[Collected data entries]
------------------------------------
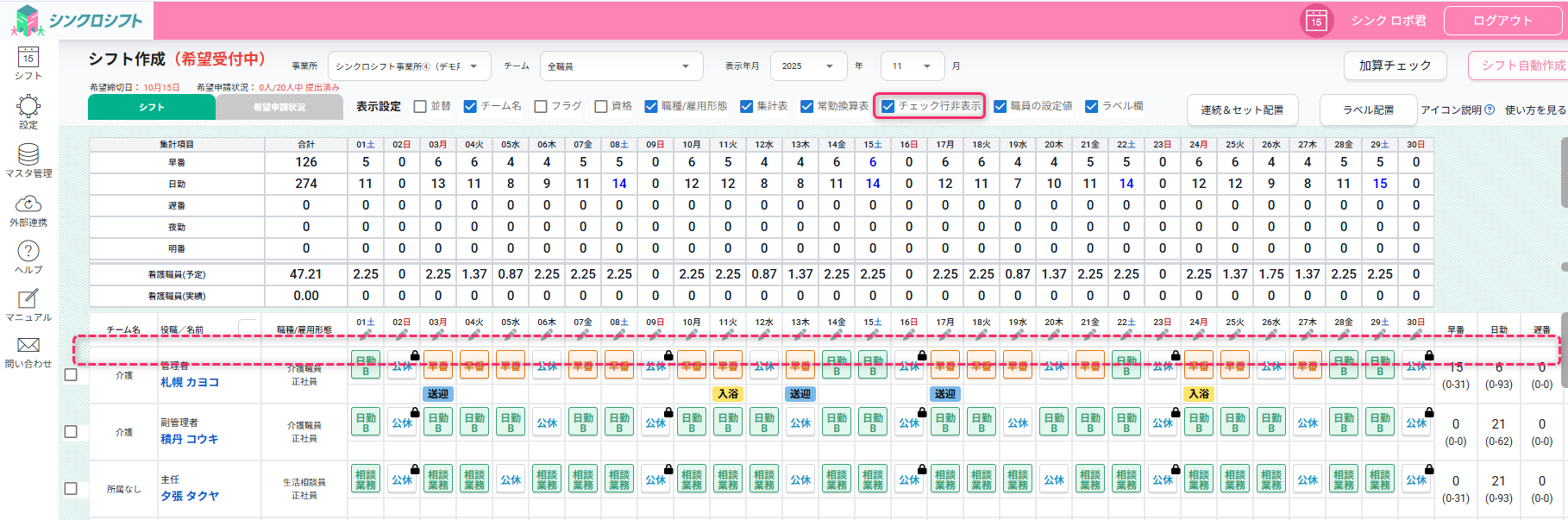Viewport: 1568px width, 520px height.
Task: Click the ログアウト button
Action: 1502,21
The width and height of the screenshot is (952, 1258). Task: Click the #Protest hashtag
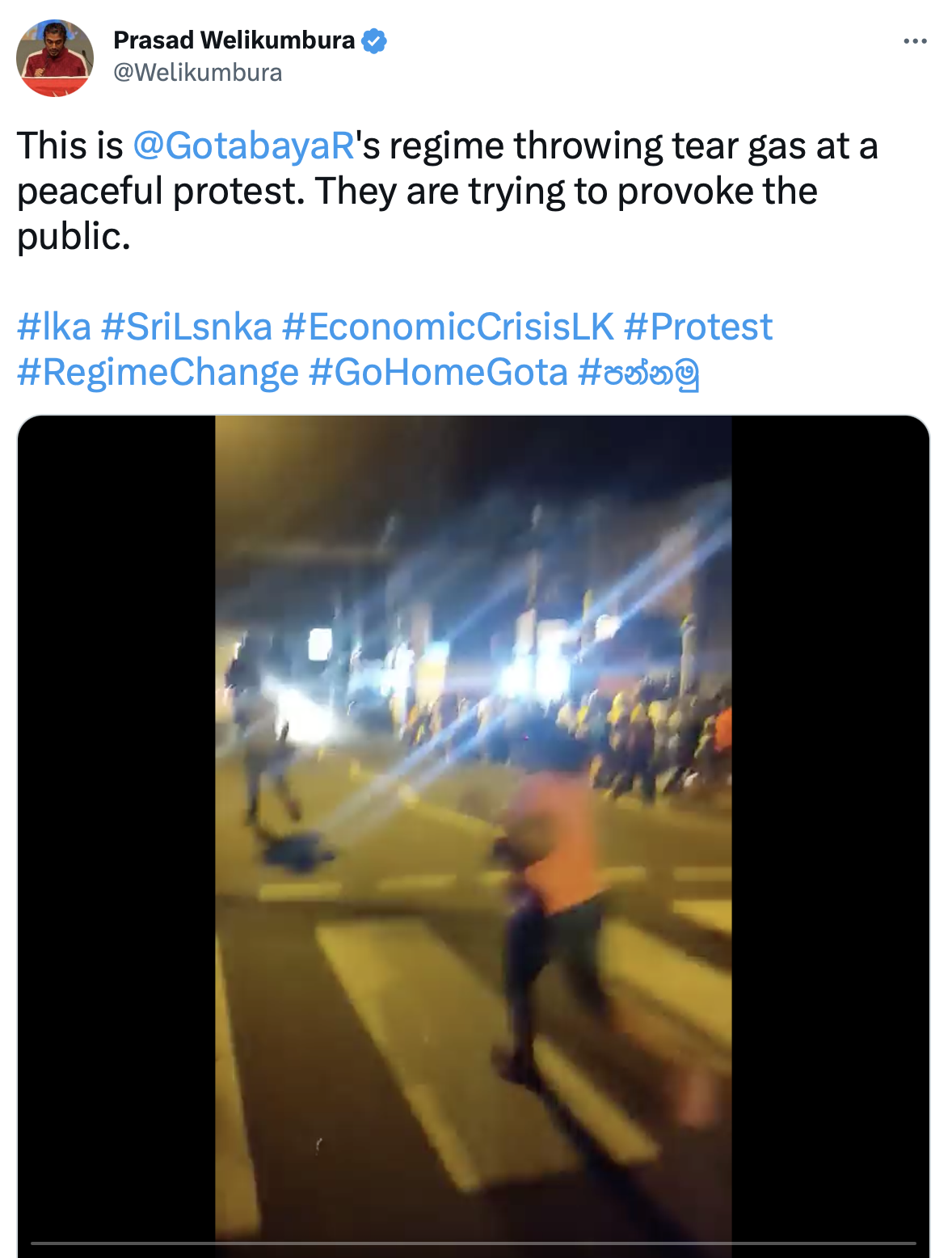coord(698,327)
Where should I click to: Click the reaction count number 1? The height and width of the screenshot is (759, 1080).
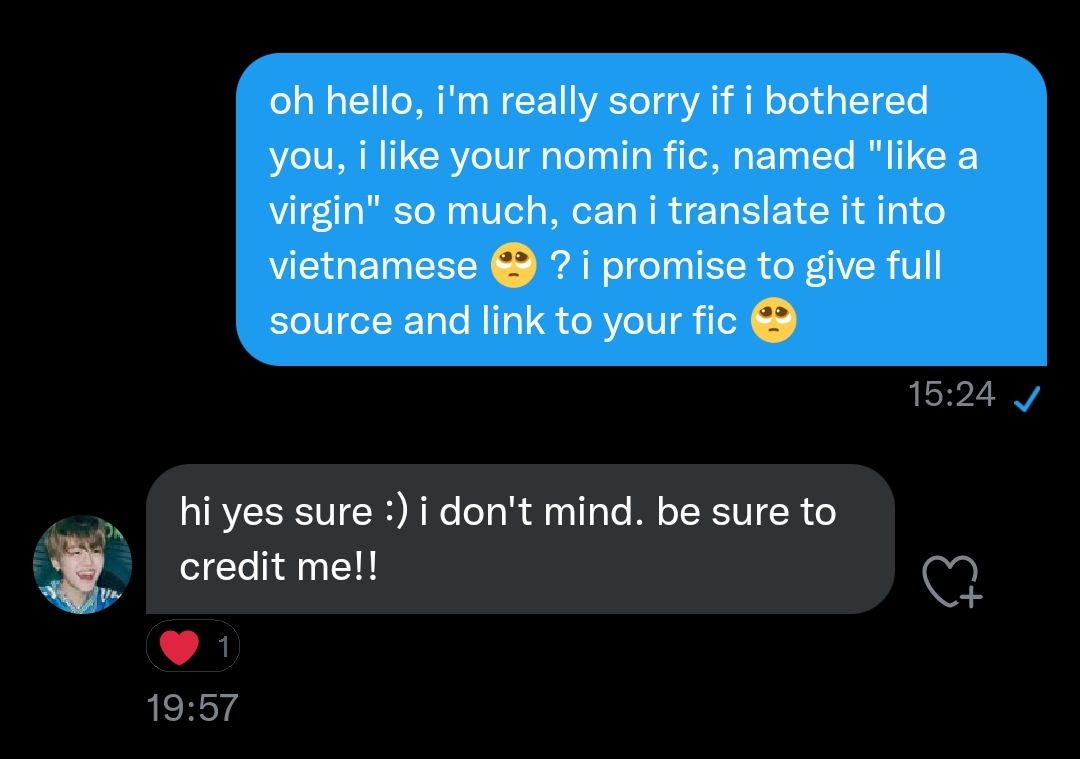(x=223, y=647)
------------------------------------
> _WHAT THE TASK REQUIRES_
Quote, word for word and nothing more, every line from the line with "The width and" to the end of the entries, including both ends; skip any pictures.

> _ANSWER SECTION_
The width and height of the screenshot is (952, 1258). Task: Click the #Protest hashtag
coord(698,327)
Where should I click to: Click the reaction count number 1? The height and width of the screenshot is (759, 1080).
(x=223, y=647)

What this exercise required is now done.